32-bit Ren-C makes it to...well, jeez. Printing it out one by one could go on forever, so I tried only doing a print on modulo 10,000. It starts to slow down a bit around 2 million, but ticks past 3 million pretty easily...and makes it to 4 million. It eventually terminates without a message at 4780000 (it's an optimized build, and our out-of memory handling needs work...this would likely be an assert in a debug build).
So generously rounding Red up to 2,000... Ren-C can handle over 2000x the stack levels, at least.
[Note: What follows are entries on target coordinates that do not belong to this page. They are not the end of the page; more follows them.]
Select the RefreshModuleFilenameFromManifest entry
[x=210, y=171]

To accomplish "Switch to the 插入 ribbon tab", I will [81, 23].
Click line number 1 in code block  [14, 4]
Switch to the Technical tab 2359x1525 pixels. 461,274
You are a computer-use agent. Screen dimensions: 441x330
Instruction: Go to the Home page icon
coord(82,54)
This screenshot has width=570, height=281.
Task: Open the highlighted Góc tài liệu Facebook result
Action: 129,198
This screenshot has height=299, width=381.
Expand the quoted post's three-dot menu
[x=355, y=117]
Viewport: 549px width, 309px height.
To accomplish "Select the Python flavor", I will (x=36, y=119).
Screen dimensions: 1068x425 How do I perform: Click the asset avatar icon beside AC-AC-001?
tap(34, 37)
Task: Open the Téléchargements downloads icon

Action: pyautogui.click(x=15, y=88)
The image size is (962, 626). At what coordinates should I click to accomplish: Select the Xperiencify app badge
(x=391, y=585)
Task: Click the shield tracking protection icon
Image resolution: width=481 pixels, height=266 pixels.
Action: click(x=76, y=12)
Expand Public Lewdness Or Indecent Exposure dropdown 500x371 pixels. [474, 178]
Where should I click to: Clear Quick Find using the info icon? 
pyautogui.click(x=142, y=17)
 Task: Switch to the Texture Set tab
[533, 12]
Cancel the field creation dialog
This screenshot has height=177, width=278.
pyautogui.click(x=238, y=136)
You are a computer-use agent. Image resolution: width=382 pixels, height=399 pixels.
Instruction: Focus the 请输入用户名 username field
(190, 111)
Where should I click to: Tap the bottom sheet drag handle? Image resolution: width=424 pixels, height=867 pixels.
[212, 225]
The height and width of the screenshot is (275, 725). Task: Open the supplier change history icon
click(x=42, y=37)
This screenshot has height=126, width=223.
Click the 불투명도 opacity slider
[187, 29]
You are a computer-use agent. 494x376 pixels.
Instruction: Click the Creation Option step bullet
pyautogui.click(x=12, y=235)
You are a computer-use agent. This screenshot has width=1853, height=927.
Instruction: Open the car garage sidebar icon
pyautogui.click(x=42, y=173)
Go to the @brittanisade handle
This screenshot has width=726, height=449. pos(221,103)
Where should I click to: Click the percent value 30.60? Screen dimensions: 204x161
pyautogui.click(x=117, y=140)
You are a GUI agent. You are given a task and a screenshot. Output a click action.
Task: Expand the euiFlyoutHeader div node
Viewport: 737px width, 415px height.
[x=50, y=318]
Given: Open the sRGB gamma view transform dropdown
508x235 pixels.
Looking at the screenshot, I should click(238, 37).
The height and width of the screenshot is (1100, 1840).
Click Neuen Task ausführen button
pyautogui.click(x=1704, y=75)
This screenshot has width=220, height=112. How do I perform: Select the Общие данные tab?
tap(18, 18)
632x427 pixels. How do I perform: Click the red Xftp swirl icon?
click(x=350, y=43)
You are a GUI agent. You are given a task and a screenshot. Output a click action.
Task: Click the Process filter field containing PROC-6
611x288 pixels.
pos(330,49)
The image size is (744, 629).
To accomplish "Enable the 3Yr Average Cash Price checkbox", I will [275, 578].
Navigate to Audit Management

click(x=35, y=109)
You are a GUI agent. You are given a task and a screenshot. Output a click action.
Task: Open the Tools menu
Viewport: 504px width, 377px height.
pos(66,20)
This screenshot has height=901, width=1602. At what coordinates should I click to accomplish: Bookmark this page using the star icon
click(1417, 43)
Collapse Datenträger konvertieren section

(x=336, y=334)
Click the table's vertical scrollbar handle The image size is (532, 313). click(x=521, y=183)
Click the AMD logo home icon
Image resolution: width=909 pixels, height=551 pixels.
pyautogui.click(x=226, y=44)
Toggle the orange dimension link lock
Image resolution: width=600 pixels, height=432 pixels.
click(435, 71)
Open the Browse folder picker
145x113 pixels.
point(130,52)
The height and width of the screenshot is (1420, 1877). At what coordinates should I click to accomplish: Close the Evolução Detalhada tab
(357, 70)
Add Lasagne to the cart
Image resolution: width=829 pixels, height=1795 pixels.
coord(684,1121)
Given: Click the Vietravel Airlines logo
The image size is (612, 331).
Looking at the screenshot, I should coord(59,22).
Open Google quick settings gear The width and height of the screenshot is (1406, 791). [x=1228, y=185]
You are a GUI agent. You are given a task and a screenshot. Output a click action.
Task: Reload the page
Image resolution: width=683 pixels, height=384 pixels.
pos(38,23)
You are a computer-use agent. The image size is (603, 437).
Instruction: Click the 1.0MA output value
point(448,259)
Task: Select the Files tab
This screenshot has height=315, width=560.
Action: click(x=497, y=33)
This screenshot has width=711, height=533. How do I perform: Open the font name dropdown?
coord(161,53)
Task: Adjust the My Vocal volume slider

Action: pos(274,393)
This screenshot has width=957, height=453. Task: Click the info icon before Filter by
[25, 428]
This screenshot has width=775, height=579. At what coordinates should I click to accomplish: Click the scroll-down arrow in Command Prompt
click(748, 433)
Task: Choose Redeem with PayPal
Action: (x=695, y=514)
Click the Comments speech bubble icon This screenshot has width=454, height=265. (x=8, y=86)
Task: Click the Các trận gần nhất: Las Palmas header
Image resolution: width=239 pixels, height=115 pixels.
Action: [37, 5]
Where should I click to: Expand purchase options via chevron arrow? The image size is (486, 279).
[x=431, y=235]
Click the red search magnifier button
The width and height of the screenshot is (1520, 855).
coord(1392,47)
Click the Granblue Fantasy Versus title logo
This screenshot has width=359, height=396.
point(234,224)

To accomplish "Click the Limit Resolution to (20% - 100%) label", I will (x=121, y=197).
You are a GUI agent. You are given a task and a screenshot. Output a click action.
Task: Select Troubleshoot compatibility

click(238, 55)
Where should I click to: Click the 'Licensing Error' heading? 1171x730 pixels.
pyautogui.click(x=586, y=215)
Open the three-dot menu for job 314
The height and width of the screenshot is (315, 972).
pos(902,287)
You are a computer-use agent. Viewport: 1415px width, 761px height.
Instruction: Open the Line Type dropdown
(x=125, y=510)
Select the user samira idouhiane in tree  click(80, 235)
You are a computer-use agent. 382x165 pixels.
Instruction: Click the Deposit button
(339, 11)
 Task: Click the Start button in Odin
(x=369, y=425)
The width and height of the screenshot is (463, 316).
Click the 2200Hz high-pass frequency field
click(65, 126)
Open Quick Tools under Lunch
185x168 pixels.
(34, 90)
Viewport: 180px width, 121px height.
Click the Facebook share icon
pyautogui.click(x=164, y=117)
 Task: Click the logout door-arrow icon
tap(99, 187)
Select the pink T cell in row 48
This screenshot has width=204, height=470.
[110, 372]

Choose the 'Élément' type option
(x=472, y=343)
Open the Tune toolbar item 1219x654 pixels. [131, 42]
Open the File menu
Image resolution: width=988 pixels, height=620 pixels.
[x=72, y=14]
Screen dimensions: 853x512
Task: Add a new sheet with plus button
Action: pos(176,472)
Now, To Reap The Benefits...
-
I need to rework the JavaScript extension to use this intrinsic stackless property, instead of "Asyncify".DONE!-
Asyncify gave us the pseudo-stackless ability of suspending arbitrary non-stackless code in order to run browser events. This let us do things like ASK for input while in the middle of a loop. With real stackless, we (shouldn't) need that.
-
Asyncify added bloat to our code generation that I recall making the .wasm about double the size. We'll see how accurate my memory is on that, but hopefully the size of libr3.wasm will go way down.
-
-
One by one the natives have to be redone to stackless. Only then can we truly ditch Asyncify, because if something like FOR-EACH isn't stackless we wouldn't be able to do something like PRINT or ASK inside of that kind of loop... it would raise an error.MOSTLY DONE!-
We can probably punt on some things and drop asyncify even if not everything is stackless yet.
-
You might not be able to do something like
foo.(ask "Field Name?"): 10
until TUPLE! lookup has stackless processing bubble up through its GROUP! evaluations, but I think we can live with that being an error for a while--if it halves the size of the wasm.
-
-
Generators and Yielders need to be resurrected. They were pretty well designed before, but locking issues created headaches...and it's time to attack those again.
-
Out-of-memory errors have to be reined in--not just so stack overflows can be handled gracefully, but that any kind of out-of-memory is handled gracefully!
- We also might want users to be able to set a policy (if they wish) to limit the stack before memory runs out, just so that infinite recursions get caught earlier in casual programs that aren't intentionally using big stacks.
In any case, it feels good to get the core of the work done two years ago hammered into shape...and see it running in the browser!